▶ REQUEST: Reproduce every item below verbatim, line by line, with no changes.

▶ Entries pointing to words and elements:
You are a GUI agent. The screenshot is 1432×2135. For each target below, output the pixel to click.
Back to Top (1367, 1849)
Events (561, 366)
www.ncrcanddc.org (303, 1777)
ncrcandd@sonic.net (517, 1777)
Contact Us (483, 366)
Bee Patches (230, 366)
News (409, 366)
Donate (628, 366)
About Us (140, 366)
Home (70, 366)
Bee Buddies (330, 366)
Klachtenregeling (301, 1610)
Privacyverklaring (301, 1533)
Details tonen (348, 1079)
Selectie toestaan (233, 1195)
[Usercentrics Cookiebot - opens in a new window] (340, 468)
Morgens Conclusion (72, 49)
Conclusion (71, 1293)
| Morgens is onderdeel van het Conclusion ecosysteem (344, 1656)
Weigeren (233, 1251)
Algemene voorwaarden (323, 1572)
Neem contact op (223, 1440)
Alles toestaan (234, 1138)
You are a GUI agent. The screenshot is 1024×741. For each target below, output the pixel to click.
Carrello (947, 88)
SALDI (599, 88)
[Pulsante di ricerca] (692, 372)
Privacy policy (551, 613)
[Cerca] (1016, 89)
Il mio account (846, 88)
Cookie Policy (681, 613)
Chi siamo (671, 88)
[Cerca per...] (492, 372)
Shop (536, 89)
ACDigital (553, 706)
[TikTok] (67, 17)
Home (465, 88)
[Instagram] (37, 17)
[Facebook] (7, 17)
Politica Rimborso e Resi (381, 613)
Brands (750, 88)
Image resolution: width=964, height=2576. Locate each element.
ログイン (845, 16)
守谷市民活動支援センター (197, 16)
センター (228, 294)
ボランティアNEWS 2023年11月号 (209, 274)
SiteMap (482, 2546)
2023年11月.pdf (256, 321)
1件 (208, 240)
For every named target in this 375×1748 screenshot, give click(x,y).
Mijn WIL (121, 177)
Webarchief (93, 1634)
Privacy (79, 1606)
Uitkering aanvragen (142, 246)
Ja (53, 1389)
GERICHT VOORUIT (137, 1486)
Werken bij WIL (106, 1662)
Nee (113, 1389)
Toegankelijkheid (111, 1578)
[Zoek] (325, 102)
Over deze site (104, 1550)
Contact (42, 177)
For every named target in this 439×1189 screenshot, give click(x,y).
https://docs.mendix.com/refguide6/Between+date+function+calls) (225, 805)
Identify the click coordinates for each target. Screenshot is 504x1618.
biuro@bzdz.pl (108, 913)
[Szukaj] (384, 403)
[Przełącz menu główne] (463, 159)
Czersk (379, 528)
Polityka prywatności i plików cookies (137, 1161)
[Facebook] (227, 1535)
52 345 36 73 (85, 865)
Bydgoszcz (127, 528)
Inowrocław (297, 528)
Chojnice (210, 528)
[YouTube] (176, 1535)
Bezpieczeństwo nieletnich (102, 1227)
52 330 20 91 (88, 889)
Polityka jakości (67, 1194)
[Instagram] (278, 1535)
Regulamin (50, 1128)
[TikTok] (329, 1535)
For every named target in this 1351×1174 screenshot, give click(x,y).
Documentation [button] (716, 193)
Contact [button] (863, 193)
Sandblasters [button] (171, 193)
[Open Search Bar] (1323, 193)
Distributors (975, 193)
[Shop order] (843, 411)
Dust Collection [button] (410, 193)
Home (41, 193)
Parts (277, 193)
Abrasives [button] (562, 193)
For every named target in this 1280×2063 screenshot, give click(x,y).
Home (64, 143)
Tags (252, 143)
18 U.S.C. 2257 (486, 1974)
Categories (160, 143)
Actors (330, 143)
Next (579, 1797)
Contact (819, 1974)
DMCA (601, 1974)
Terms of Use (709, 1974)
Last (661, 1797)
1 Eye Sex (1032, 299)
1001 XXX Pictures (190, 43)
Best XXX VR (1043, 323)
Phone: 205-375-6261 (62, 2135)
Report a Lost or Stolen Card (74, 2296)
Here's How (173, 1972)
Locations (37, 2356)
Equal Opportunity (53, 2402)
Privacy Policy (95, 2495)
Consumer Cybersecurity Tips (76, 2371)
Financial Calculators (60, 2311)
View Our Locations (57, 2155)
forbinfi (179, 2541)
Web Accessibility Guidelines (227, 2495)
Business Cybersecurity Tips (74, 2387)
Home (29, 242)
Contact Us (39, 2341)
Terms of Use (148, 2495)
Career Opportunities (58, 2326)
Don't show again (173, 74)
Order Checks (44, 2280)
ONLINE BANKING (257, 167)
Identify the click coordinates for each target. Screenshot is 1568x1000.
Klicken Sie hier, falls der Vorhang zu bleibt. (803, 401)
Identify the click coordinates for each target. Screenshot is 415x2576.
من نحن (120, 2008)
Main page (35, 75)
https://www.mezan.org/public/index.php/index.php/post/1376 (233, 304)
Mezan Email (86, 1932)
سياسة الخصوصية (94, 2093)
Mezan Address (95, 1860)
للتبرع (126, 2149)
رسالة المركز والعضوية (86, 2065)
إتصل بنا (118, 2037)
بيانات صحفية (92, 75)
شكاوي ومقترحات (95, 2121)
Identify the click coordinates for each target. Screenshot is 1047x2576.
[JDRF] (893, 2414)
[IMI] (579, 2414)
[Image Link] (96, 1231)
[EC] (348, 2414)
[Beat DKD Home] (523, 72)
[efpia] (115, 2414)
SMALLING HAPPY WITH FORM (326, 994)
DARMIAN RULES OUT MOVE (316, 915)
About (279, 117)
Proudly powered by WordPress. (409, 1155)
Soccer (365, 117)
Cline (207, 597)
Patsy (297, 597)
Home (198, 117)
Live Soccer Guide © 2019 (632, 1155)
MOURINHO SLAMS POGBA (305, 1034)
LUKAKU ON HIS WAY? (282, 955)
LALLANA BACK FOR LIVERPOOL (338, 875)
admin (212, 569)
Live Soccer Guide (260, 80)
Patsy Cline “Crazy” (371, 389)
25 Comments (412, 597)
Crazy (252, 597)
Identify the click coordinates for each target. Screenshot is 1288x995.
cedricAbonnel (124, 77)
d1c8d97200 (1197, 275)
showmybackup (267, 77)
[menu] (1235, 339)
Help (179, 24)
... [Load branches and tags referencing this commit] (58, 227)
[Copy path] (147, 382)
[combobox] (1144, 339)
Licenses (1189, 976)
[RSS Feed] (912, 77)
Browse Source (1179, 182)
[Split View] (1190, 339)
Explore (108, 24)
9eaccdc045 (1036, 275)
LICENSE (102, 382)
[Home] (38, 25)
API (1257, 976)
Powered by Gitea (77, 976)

▶ EXPECTED ANSWER:
You are a GUI agent. The screenshot is 1432×2135. For each target below, output the pixel to click.
Back to Top (1367, 1849)
Events (561, 366)
www.ncrcanddc.org (303, 1777)
ncrcandd@sonic.net (517, 1777)
Contact Us (483, 366)
Bee Patches (230, 366)
News (409, 366)
Donate (628, 366)
About Us (140, 366)
Home (70, 366)
Bee Buddies (330, 366)
Klachtenregeling (301, 1610)
Privacyverklaring (301, 1533)
Details tonen (348, 1079)
Selectie toestaan (233, 1195)
[Usercentrics Cookiebot - opens in a new window] (340, 468)
Morgens Conclusion (72, 49)
Conclusion (71, 1293)
| Morgens is onderdeel van het Conclusion ecosysteem (344, 1656)
Weigeren (233, 1251)
Algemene voorwaarden (323, 1572)
Neem contact op (223, 1440)
Alles toestaan (234, 1138)
You are a GUI agent. The screenshot is 1024×741. For each target below, output the pixel to click.
Carrello (947, 88)
SALDI (599, 88)
[Pulsante di ricerca] (692, 372)
Privacy policy (551, 613)
[Cerca] (1016, 89)
Il mio account (846, 88)
Cookie Policy (681, 613)
Chi siamo (671, 88)
[Cerca per...] (492, 372)
Shop (536, 89)
ACDigital (553, 706)
[TikTok] (67, 17)
Home (465, 88)
[Instagram] (37, 17)
[Facebook] (7, 17)
Politica Rimborso e Resi (381, 613)
Brands (750, 88)
Image resolution: width=964, height=2576. Locate each element.
ログイン (845, 16)
守谷市民活動支援センター (197, 16)
センター (228, 294)
ボランティアNEWS 2023年11月号 (209, 274)
SiteMap (482, 2546)
2023年11月.pdf (256, 321)
1件 (208, 240)
For every named target in this 375×1748 screenshot, give click(x,y).
Mijn WIL (121, 177)
Webarchief (93, 1634)
Privacy (79, 1606)
Uitkering aanvragen (142, 246)
Ja (53, 1389)
GERICHT VOORUIT (137, 1486)
Werken bij WIL (106, 1662)
Nee (113, 1389)
Toegankelijkheid (111, 1578)
[Zoek] (325, 102)
Over deze site (104, 1550)
Contact (42, 177)
For every named target in this 439×1189 screenshot, give click(x,y).
https://docs.mendix.com/refguide6/Between+date+function+calls) (225, 805)
Identify the click coordinates for each target. Screenshot is 504x1618.
biuro@bzdz.pl (108, 913)
[Szukaj] (384, 403)
[Przełącz menu główne] (463, 159)
Czersk (379, 528)
Polityka prywatności i plików cookies (137, 1161)
[Facebook] (227, 1535)
52 345 36 73 (85, 865)
Bydgoszcz (127, 528)
Inowrocław (297, 528)
Chojnice (210, 528)
[YouTube] (176, 1535)
Bezpieczeństwo nieletnich (102, 1227)
52 330 20 91 (88, 889)
Polityka jakości (67, 1194)
[Instagram] (278, 1535)
Regulamin (50, 1128)
[TikTok] (329, 1535)
For every named target in this 1351×1174 screenshot, give click(x,y).
Documentation [button] (716, 193)
Contact [button] (863, 193)
Sandblasters [button] (171, 193)
[Open Search Bar] (1323, 193)
Distributors (975, 193)
[Shop order] (843, 411)
Dust Collection [button] (410, 193)
Home (41, 193)
Parts (277, 193)
Abrasives [button] (562, 193)
For every named target in this 1280×2063 screenshot, give click(x,y).
Home (64, 143)
Tags (252, 143)
18 U.S.C. 2257 (486, 1974)
Categories (160, 143)
Actors (330, 143)
Next (579, 1797)
Contact (819, 1974)
DMCA (601, 1974)
Terms of Use (709, 1974)
Last (661, 1797)
1 Eye Sex (1032, 299)
1001 XXX Pictures (190, 43)
Best XXX VR (1043, 323)
Phone: 205-375-6261 (62, 2135)
Report a Lost or Stolen Card (74, 2296)
Here's How (173, 1972)
Locations (37, 2356)
Equal Opportunity (53, 2402)
Privacy Policy (95, 2495)
Consumer Cybersecurity Tips (76, 2371)
Financial Calculators (60, 2311)
View Our Locations (57, 2155)
forbinfi (179, 2541)
Web Accessibility Guidelines (227, 2495)
Business Cybersecurity Tips (74, 2387)
Home (29, 242)
Contact Us (39, 2341)
Terms of Use (148, 2495)
Career Opportunities (58, 2326)
Don't show again (173, 74)
Order Checks (44, 2280)
ONLINE BANKING (257, 167)
Identify the click coordinates for each target. Screenshot is 1568x1000.
Klicken Sie hier, falls der Vorhang zu bleibt. (803, 401)
Identify the click coordinates for each target. Screenshot is 415x2576.
من نحن (120, 2008)
Main page (35, 75)
https://www.mezan.org/public/index.php/index.php/post/1376 (233, 304)
Mezan Email (86, 1932)
سياسة الخصوصية (94, 2093)
Mezan Address (95, 1860)
للتبرع (126, 2149)
رسالة المركز والعضوية (86, 2065)
إتصل بنا (118, 2037)
بيانات صحفية (92, 75)
شكاوي ومقترحات (95, 2121)
Identify the click coordinates for each target. Screenshot is 1047x2576.
[JDRF] (893, 2414)
[IMI] (579, 2414)
[Image Link] (96, 1231)
[EC] (348, 2414)
[Beat DKD Home] (523, 72)
[efpia] (115, 2414)
SMALLING HAPPY WITH FORM (326, 994)
DARMIAN RULES OUT MOVE (316, 915)
About (279, 117)
Proudly powered by WordPress. (409, 1155)
Soccer (365, 117)
Cline (207, 597)
Patsy (297, 597)
Home (198, 117)
Live Soccer Guide © 2019 (632, 1155)
MOURINHO SLAMS POGBA (305, 1034)
LUKAKU ON HIS WAY? (282, 955)
LALLANA BACK FOR LIVERPOOL (338, 875)
admin (212, 569)
Live Soccer Guide (260, 80)
Patsy Cline “Crazy” (371, 389)
25 Comments (412, 597)
Crazy (252, 597)
Identify the click coordinates for each target. Screenshot is 1288x995.
cedricAbonnel (124, 77)
d1c8d97200 (1197, 275)
showmybackup (267, 77)
[menu] (1235, 339)
Help (179, 24)
... [Load branches and tags referencing this commit] (58, 227)
[Copy path] (147, 382)
[combobox] (1144, 339)
Licenses (1189, 976)
[RSS Feed] (912, 77)
Browse Source (1179, 182)
[Split View] (1190, 339)
Explore (108, 24)
9eaccdc045 (1036, 275)
LICENSE (102, 382)
[Home] (38, 25)
API (1257, 976)
Powered by Gitea (77, 976)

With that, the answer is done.